The feature is expected to reach macOS with the release of version 11, codenamed ‘Big Sur,’ within the next few weeks.
WebKit Security Engineer Jiewen Tan explains how to implement the biometric authentication feature and some different possible use cases in the post. Recommended workflows are provided, with WebAuthn processes mapped against the Safari user interface and WebKit. Tan also gives advice for limiting prompts by setting user gestures to invoke the platform authenticator, and handling the differences between the platform authenticator and security keys.

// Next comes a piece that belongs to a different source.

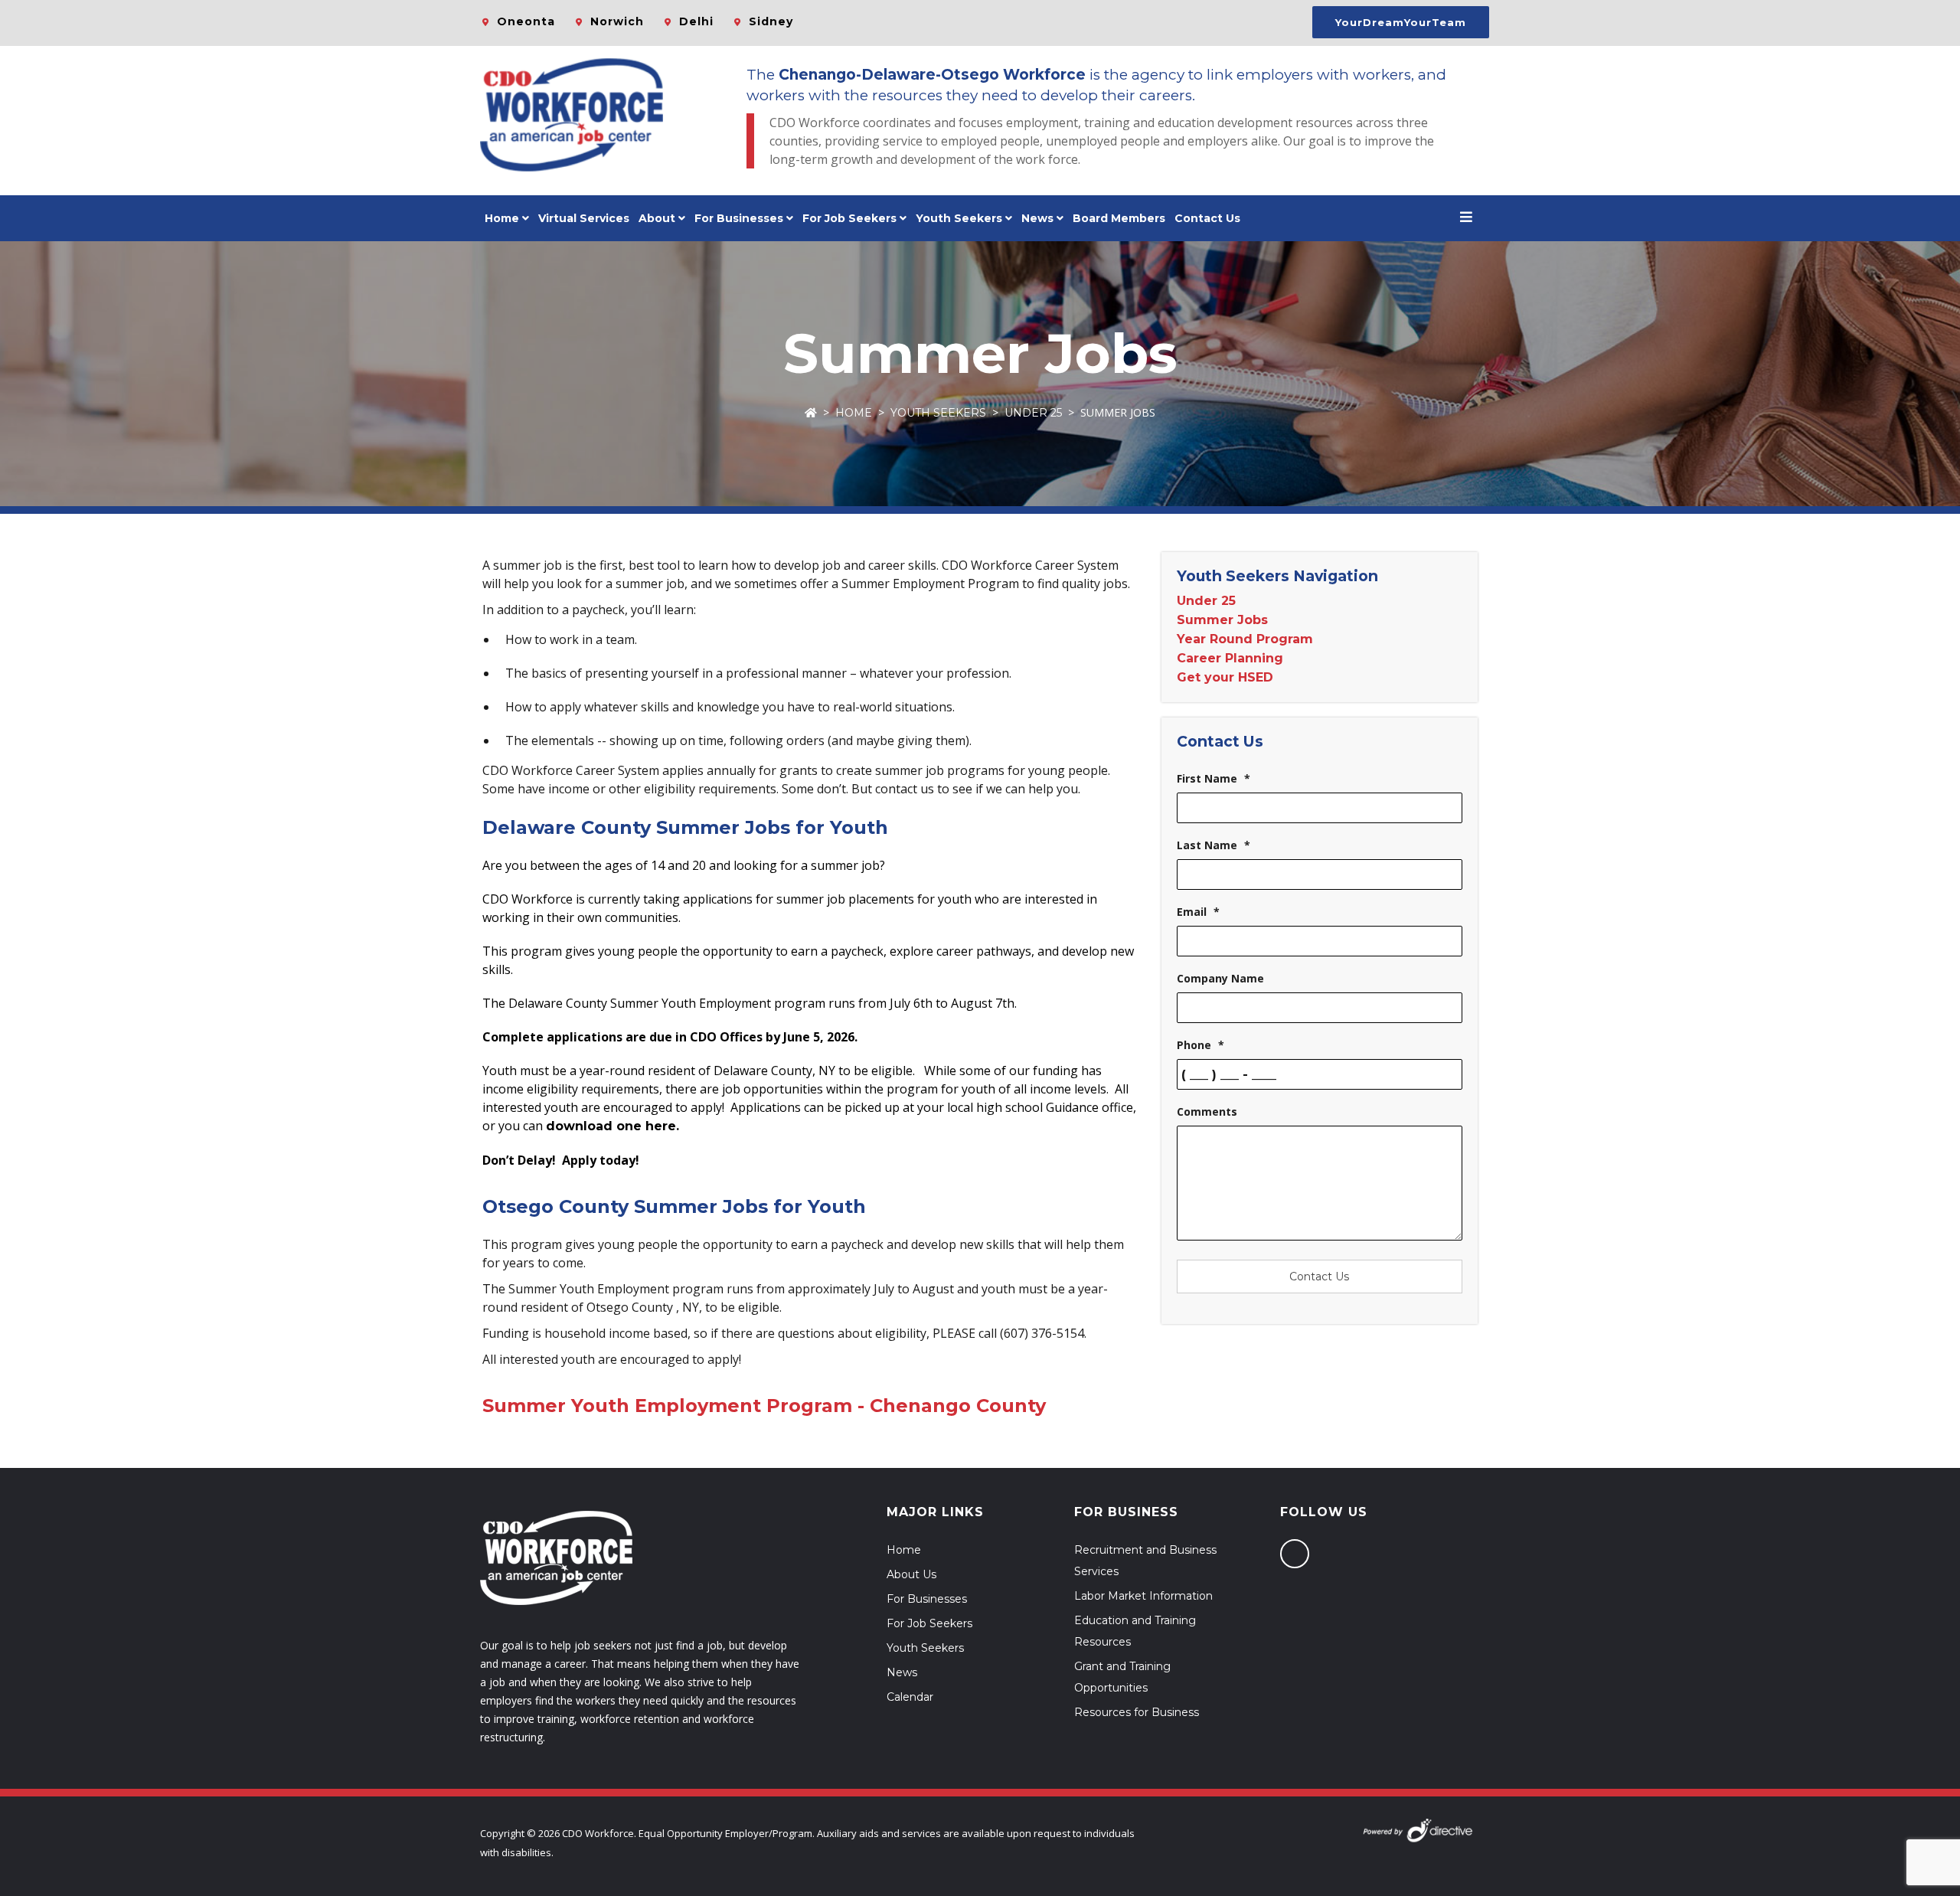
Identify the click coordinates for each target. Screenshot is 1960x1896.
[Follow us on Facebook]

The optional Apple Anonymous Attestation feature to provide banks and other businesses in regulated industries with “a cryptographic proof of the authenticator’s provenance” so they can comply with regulations while using Touch ID or Face ID biometrics. Tan calls the service “first of its kind,” as a privacy-preserving attestation process that avoids the security problem in basic attestation of all devices with the same attestation certificate having them revoked if one device is compromised.
Apple joined the FIDO Alliance in early-2020 to support the organization’s work towards replacing passwords with biometrics and physical tokens.
FIDO Alliance Executive Director Andrew Shikiar told Biometric Update when Apple announced its support for passwordless web logins on Safari in June that passwordless authentication will be available on the majority of consumer internet services, mostly through FIDO standards, within five years.
Tan urges developers to test the feature “today” to begin providing feedback and big fixes.